═════ Provided data ═════
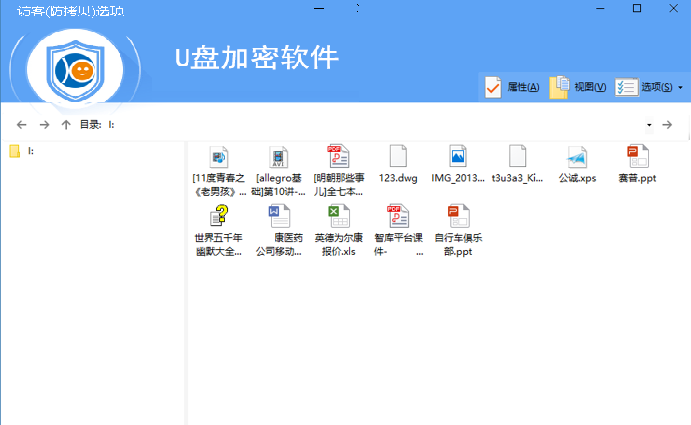The width and height of the screenshot is (691, 425).
Task: Open the 属性(A) properties button
Action: pyautogui.click(x=512, y=88)
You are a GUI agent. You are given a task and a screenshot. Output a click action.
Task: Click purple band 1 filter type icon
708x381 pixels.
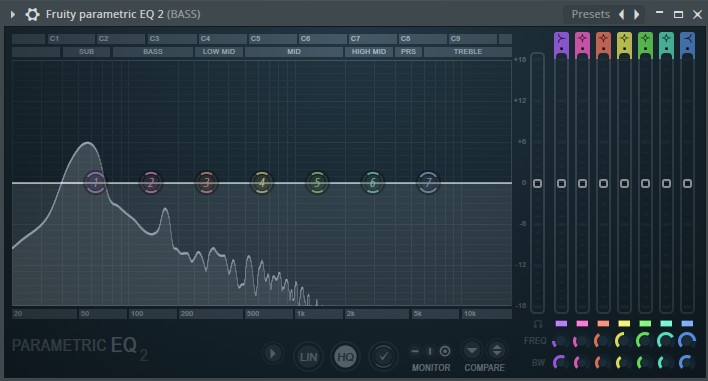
═════
Task brief: Excluding images, output exactly the lines from the one that holds "Task: Click purple band 1 filter type icon" through the final line of the material, both ends included.

Worked solution:
Task: Click purple band 1 filter type icon
708x381 pixels.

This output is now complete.